→ YOUR GOAL
Print the records from the start through the line with "tap(31, 103)", both ends included, copying each line unchanged. Leave the pictures out of your answer.

→ TASK DATA
-------
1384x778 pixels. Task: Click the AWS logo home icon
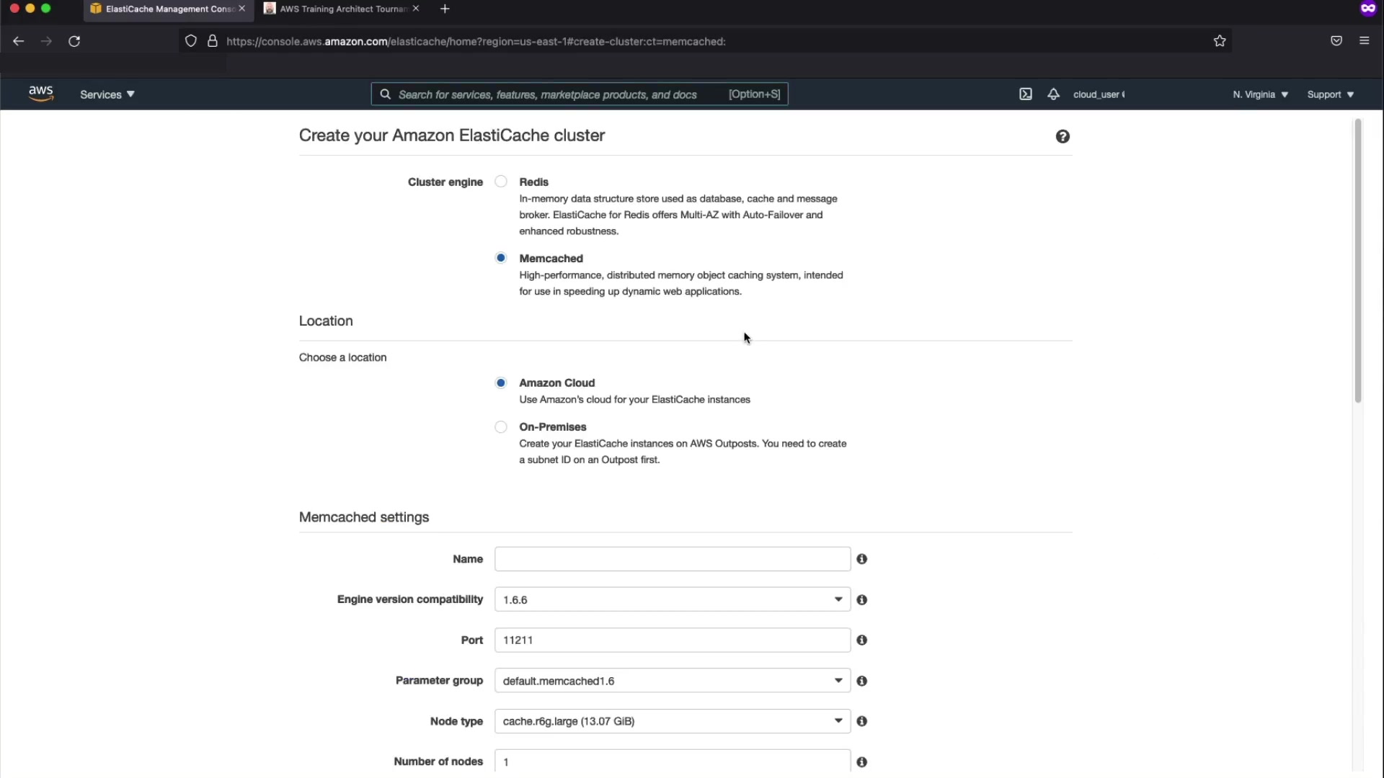tap(41, 94)
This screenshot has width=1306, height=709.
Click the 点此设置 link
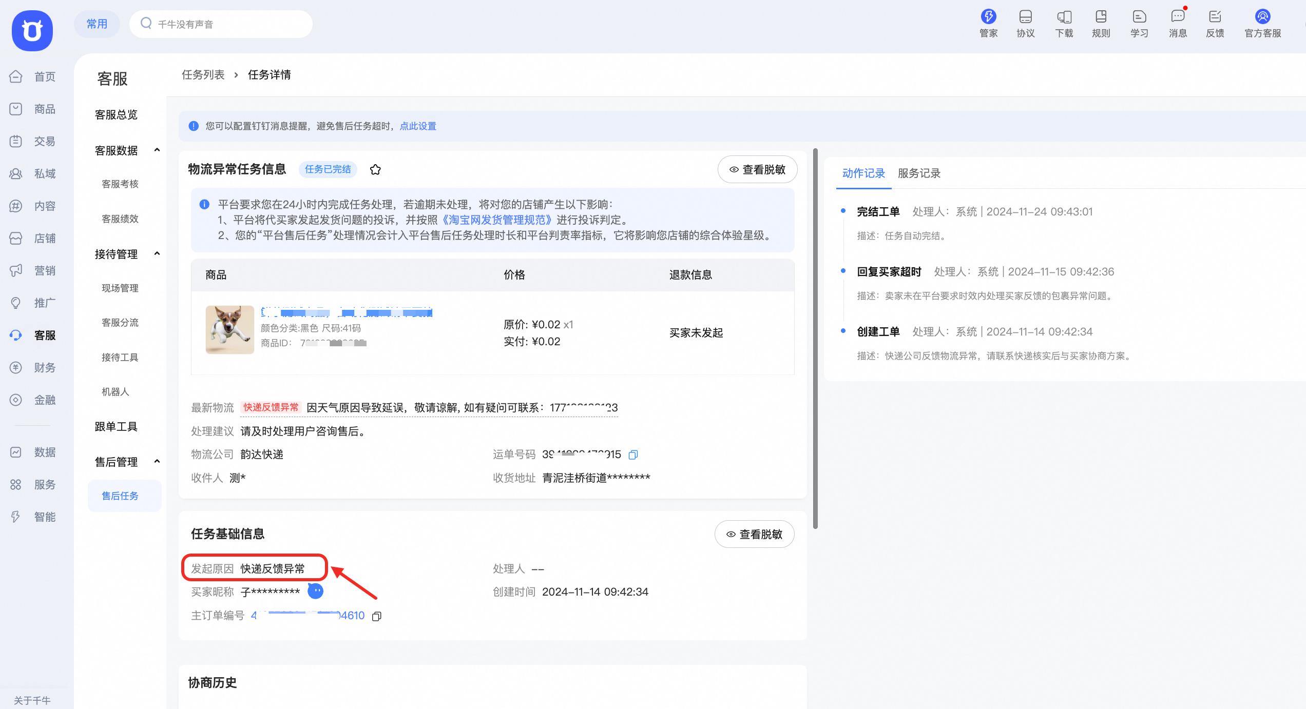[418, 126]
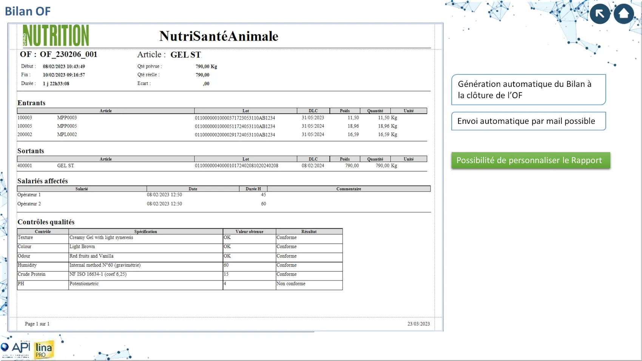Click the 'Entrants' section heading
Image resolution: width=642 pixels, height=361 pixels.
tap(31, 103)
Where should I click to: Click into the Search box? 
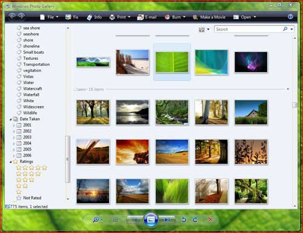pyautogui.click(x=248, y=29)
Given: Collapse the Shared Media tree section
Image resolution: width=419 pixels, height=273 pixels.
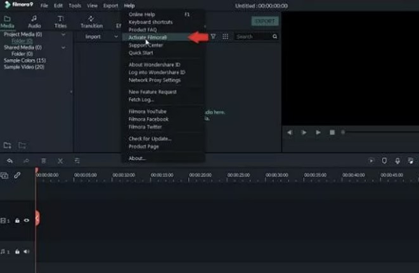Looking at the screenshot, I should tap(63, 48).
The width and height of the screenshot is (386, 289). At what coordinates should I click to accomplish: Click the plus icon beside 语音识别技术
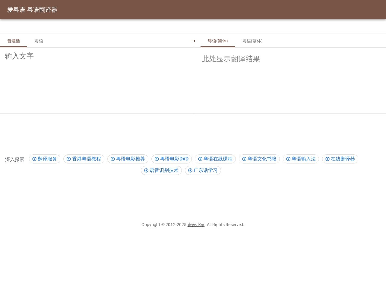point(146,170)
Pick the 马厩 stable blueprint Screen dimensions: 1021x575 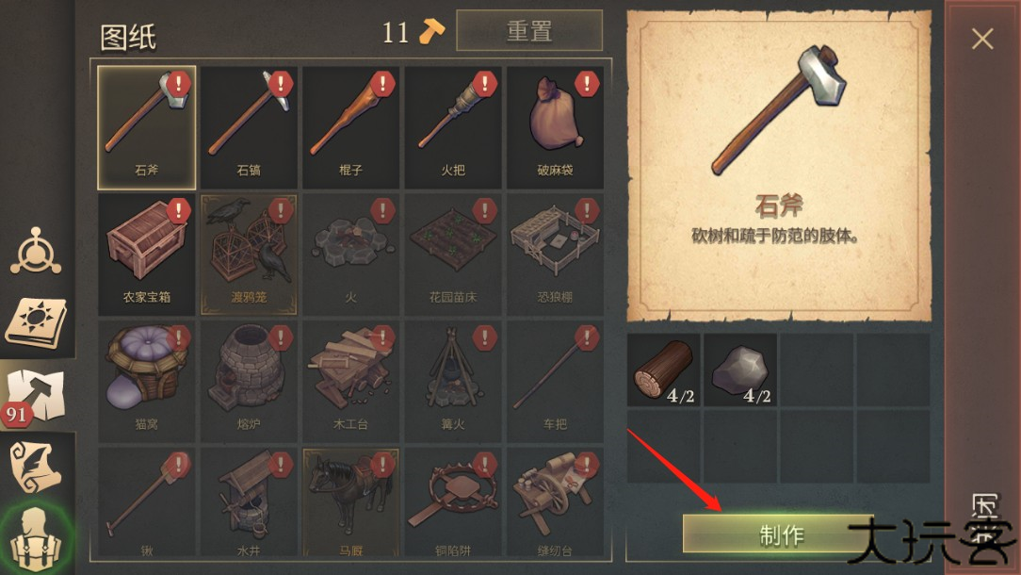point(351,502)
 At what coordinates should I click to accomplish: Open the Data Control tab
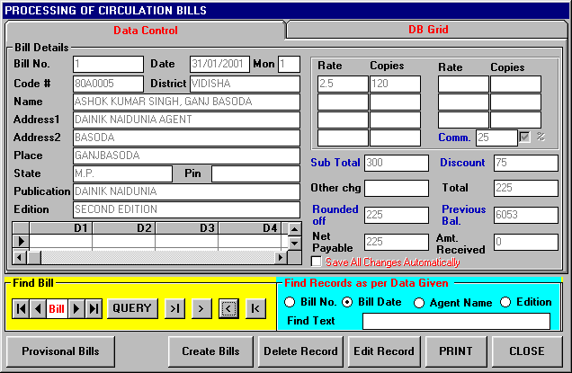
-------
→ EXERCISE RESPONSE
1384x778 pixels. Task: Click the AWS logo home icon
tap(41, 94)
This screenshot has width=1306, height=709.
Click the 点此设置 link
[418, 126]
Click the 'Entrants' section heading
Image resolution: width=642 pixels, height=361 pixels.
tap(31, 103)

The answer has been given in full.